As the clean up of the oil sector continues, President Muhammadu Buhari has approved the cancellation of offshore processing and crude swap deals for refined oil products between the Nigerian National Petroleum Corporation (NNPC) and oil traders, Reuters reported quoting presidency sources yesterday.
The Group Managing Director of the NNPC, Dr. Ibe Kachikwu had recently hinted that all Production Sharing Contracts, Joint Venture Agreements and all other contracts between the NNPC and its various partners would be reviewed to reflect current day realities in the global oil and gas industry.
Presidency spokesman Femi Adesina confirmed the government’s position in a chat with Reuters saying, “Mr. President has approved the cancellation of the oil swap contracts. Mr. President has publicly expressed his displeasure over this oil swap deal”
The deals, initiated in January by Buhari’s predecessor, were designed to supply gasoline for crude as Africa’s top oil producer relies on imports for the bulk of its domestic consumption.
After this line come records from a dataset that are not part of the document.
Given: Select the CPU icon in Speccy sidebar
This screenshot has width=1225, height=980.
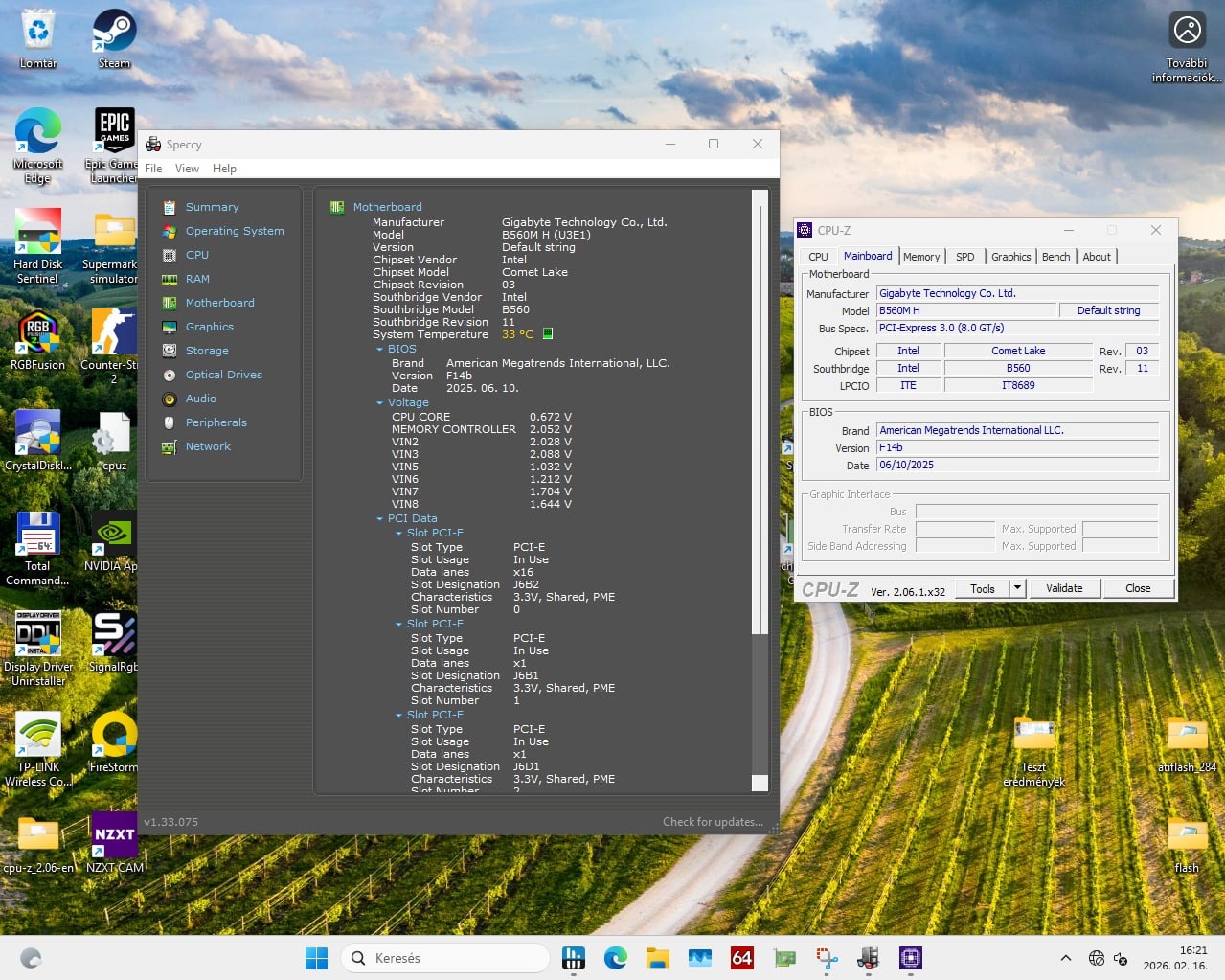Looking at the screenshot, I should (170, 255).
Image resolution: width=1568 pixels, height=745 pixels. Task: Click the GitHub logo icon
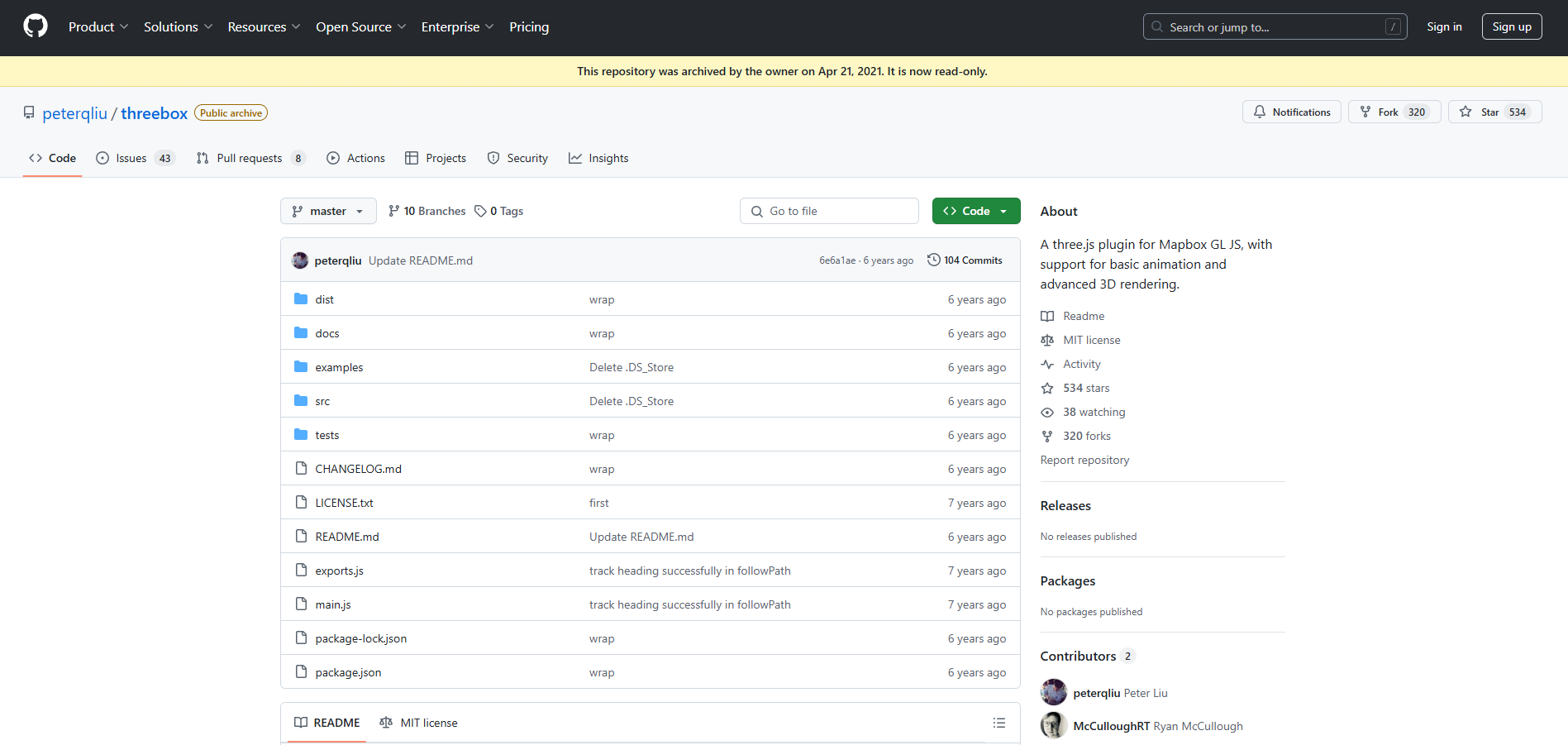[36, 26]
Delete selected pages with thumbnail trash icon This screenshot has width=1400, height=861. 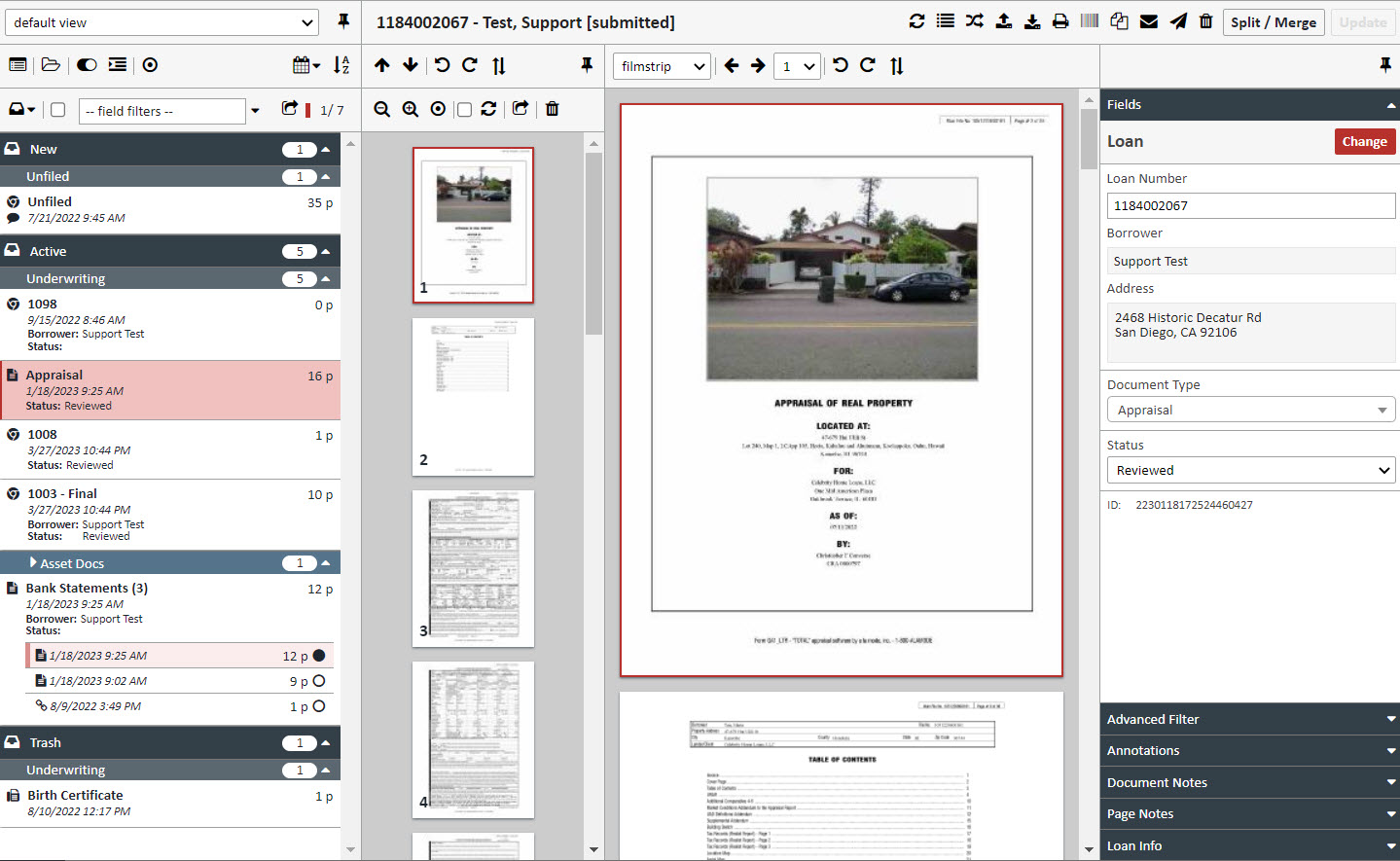coord(552,109)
But a combination of lapses in such deals has allowed billions of dollars to go unaccounted for over the years, denying the Nigerian treasury badly needed revenues.
“In 2015, nearly 20 percent of the oil sold by NNPC has been traded for petroleum products via poorly structured deals with two companies. Recent offshore processing agreements (OPAs) contained unbalanced terms that did not efficiently serve Nigeria’s needs.” The report said asking the government to direct NNPC to wind down all such.